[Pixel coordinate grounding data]
++++++++

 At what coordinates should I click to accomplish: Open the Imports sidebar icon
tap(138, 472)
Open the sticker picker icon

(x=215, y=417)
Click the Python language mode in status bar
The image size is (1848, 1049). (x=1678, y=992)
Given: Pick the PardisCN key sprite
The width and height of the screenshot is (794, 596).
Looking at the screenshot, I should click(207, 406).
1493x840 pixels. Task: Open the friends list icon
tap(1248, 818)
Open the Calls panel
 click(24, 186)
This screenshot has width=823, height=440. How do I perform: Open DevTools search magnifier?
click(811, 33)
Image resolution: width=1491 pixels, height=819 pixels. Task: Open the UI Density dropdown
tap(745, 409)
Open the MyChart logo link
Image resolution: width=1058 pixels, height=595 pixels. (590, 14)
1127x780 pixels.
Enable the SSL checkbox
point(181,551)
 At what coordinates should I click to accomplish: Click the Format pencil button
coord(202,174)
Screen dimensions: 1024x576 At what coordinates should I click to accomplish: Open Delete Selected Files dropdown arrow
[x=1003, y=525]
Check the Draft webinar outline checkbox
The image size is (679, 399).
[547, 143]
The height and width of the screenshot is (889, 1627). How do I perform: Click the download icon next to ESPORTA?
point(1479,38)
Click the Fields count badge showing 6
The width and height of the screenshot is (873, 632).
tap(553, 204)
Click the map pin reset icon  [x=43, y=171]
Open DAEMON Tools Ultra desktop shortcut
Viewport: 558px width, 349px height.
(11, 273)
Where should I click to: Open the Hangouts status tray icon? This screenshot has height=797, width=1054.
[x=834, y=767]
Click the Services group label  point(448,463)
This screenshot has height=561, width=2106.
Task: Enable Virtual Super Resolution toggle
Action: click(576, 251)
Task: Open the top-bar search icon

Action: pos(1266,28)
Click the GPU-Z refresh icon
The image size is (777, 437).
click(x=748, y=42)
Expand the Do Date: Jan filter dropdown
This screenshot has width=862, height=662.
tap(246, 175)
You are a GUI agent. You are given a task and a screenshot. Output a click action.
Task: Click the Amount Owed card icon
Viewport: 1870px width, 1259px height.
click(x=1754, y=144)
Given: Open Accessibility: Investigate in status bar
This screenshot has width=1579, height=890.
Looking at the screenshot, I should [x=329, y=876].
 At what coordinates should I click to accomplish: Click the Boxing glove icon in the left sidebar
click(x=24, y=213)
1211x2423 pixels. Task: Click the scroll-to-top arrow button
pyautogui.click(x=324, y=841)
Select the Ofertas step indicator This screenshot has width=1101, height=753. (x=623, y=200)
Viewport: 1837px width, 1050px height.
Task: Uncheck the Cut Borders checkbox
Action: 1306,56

++++++++

WHAT YOU WILL DO: From the line containing "Viewport: 1870px width, 1259px height." down to the last line of the records above, print every line exactly, with both ends kept.

EXERCISE OUTPUT:
Viewport: 1870px width, 1259px height.
click(x=1754, y=144)
Given: Open Accessibility: Investigate in status bar
This screenshot has width=1579, height=890.
Looking at the screenshot, I should [x=329, y=876].
 At what coordinates should I click to accomplish: Click the Boxing glove icon in the left sidebar
click(x=24, y=213)
1211x2423 pixels. Task: Click the scroll-to-top arrow button
pyautogui.click(x=324, y=841)
Select the Ofertas step indicator This screenshot has width=1101, height=753. (x=623, y=200)
Viewport: 1837px width, 1050px height.
Task: Uncheck the Cut Borders checkbox
Action: 1306,56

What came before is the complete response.